と、実機でしたら思うのでしょうね。ところが機体は、山腹に潜った後、間もなく正常な空中へ飛び出しました。なぜかここは、衝突判定がなかったようです(^^;)。
 …肩で息をしている間に、機体は無心に飛び続け…目の前を塞ぐ高山が姿を消し、緩やかな丘陵地帯の上に出ました。やっと、カラコルムが終わったのです。

     ○

 緑の平野が、入り江のように湾曲し。そこから白っぽい「海」が広がっています。砂の「海」は間もなく、サーモンピンクの砂丘群に姿を変え、タクラマカン砂漠の始まりを告げます。
 砂漠の南の街、和田(ホータン)は、割に大きな地方都市。そこから一筋の川が砂漠に伸びて、やがてグレーの枯れ川に変わり、微かに蛇行しながら北へ向かいます。
 これは毎春、カラコルムの雪解け時期だけ水が流れる、ホータン川です。砂漠に飲まれて海には届かない、内陸河川というやつですね。河道の横には自動車道路が延びていて、たまに村落があります。私はそれらに導かれるように、北上を続けました。「タクラマカン」とは、「死の世界」といった意味らしいですが、どこで故障しても、道路に降りれば助かるな、という安心感があり。スナップショットを撮って、たっぷり旅情を楽しみました。苦心はしますが、やっぱり旅は楽しいです…。


●三蔵法師の足跡:
 やがて道路や河床と別れ、サーモンピンクの砂の海を、飛び続けること250nm。緑の大地が広がって、その彼方に天山山脈が姿を現しました。Kuqa(クチャ)VORを通過して北東へ変針し、烏魯木斉(ウルムチ)へ。右翼の下に、一本の道が併走しています。これはシルクロードの一部、天山南道です。
 三蔵法師は、ここから東へ3000キロあまりの長安(現在の西安)を発って密出国し、はるかインドをめざしました。眼下に見えるのは、彼が往きに通った道です。
 ブロンコ改はやがて、天山山脈を翔破。険しい山並みで、三蔵法師が多くの従者を失った、というのも分かります。彼自身、生還の可能性は1割程度とみていた、という説を読んだことがありますが、経典を持ち帰って人々を救済するという、極端に利他的な旅だったからこそ、逆に耐えられたのでしょう。(唐突ですが、どこか「宇宙戦艦ヤマト」にも似ているような…)

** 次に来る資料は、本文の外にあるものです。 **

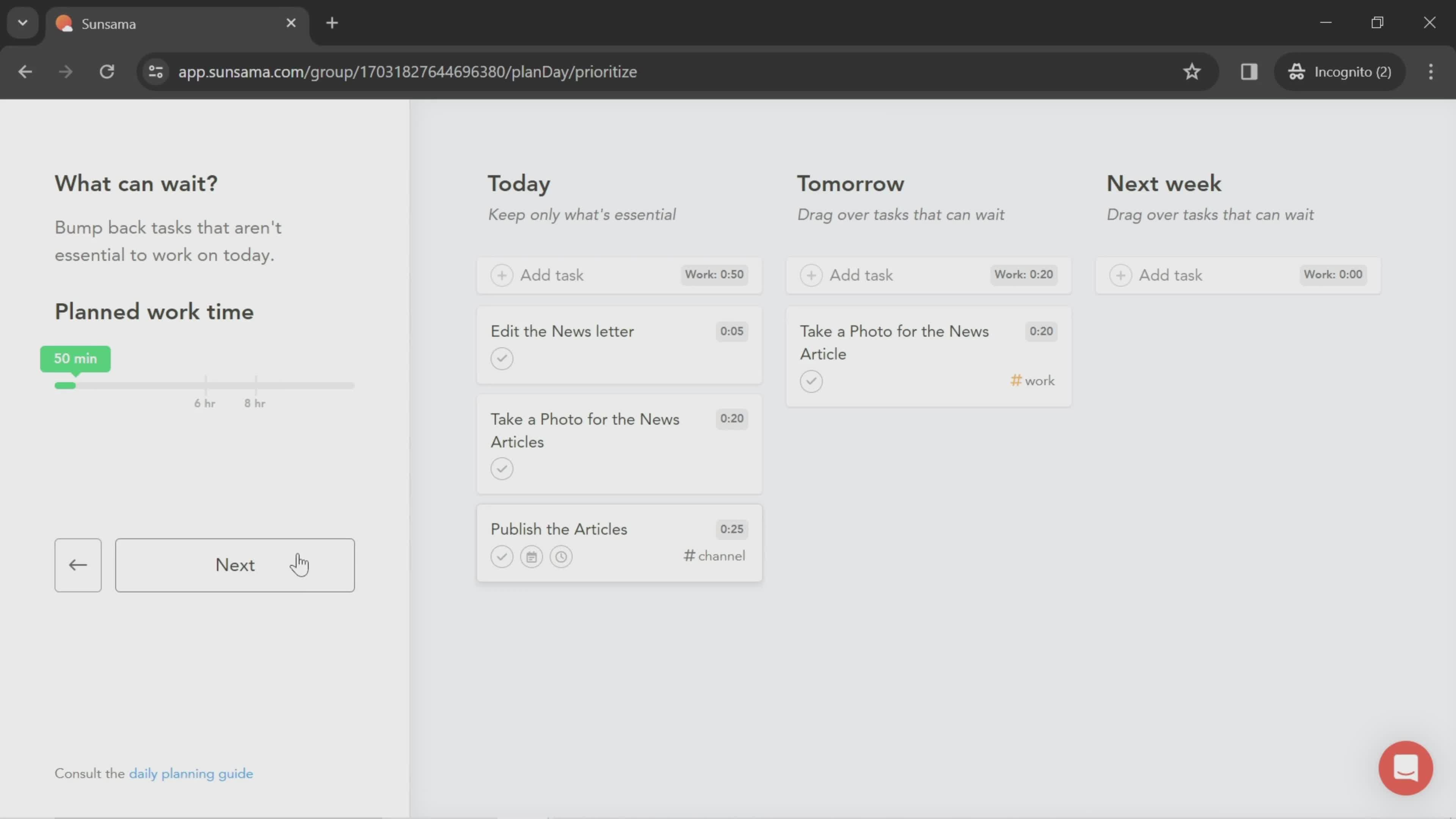The width and height of the screenshot is (1456, 819).
Task: Expand the Sunsama browser tab dropdown
Action: point(22,22)

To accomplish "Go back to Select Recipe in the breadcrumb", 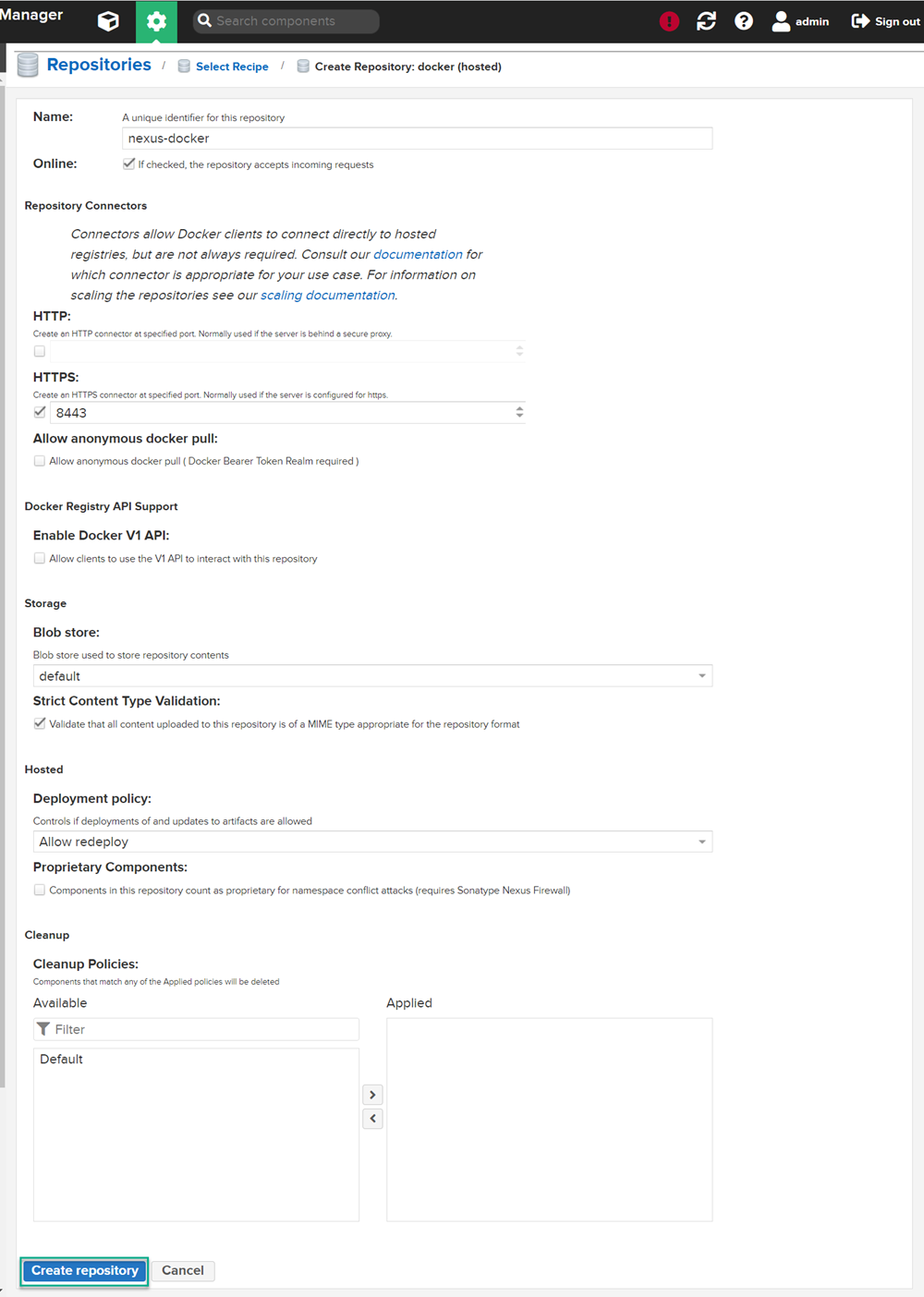I will pos(232,66).
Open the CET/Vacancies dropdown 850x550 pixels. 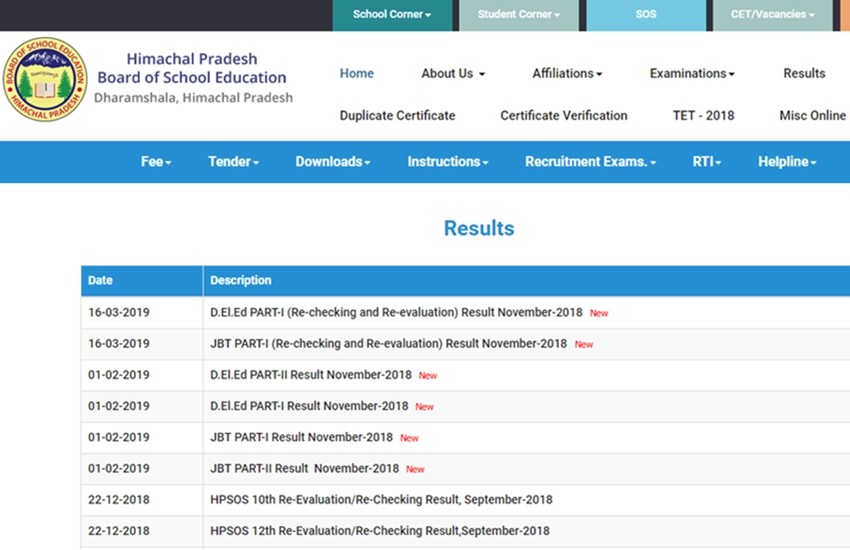[x=772, y=15]
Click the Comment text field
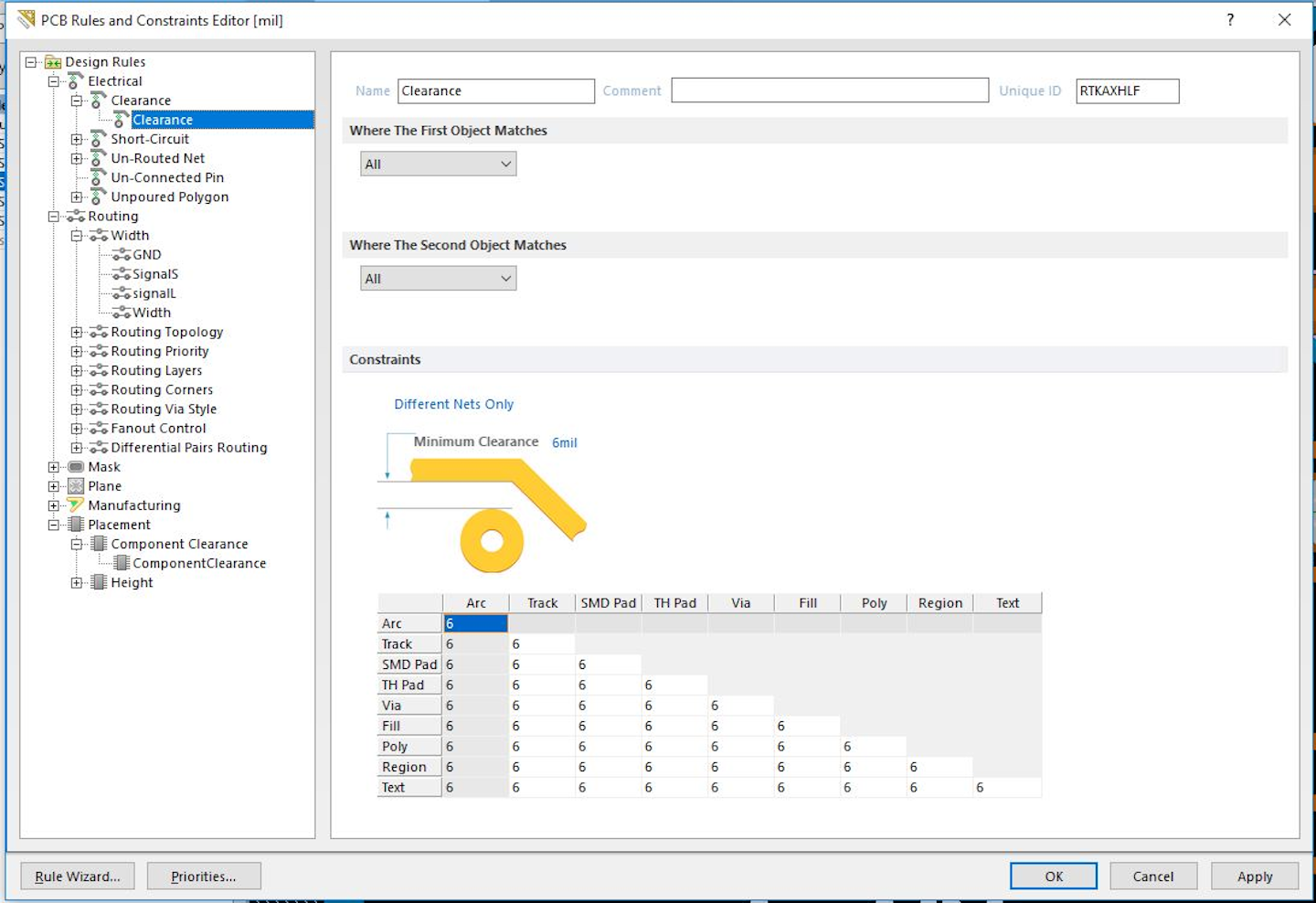Screen dimensions: 1316x903 coord(829,90)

 …私はゴダイゴの「ガンダーラ」と、ヤマトの「真っ赤なスカーフ」を小声で歌いながら、最後の178nmを飛んで、烏魯木斉(ウルムチ)へ到着しました。実世界では人口200万人の街で、空港の輸送扱い量は、中国でも五指に入るのだそうです。

 このあと、カザフ共和国方面へ出ますが、その前にもう少し、タリム盆地を探検してみようと思っています。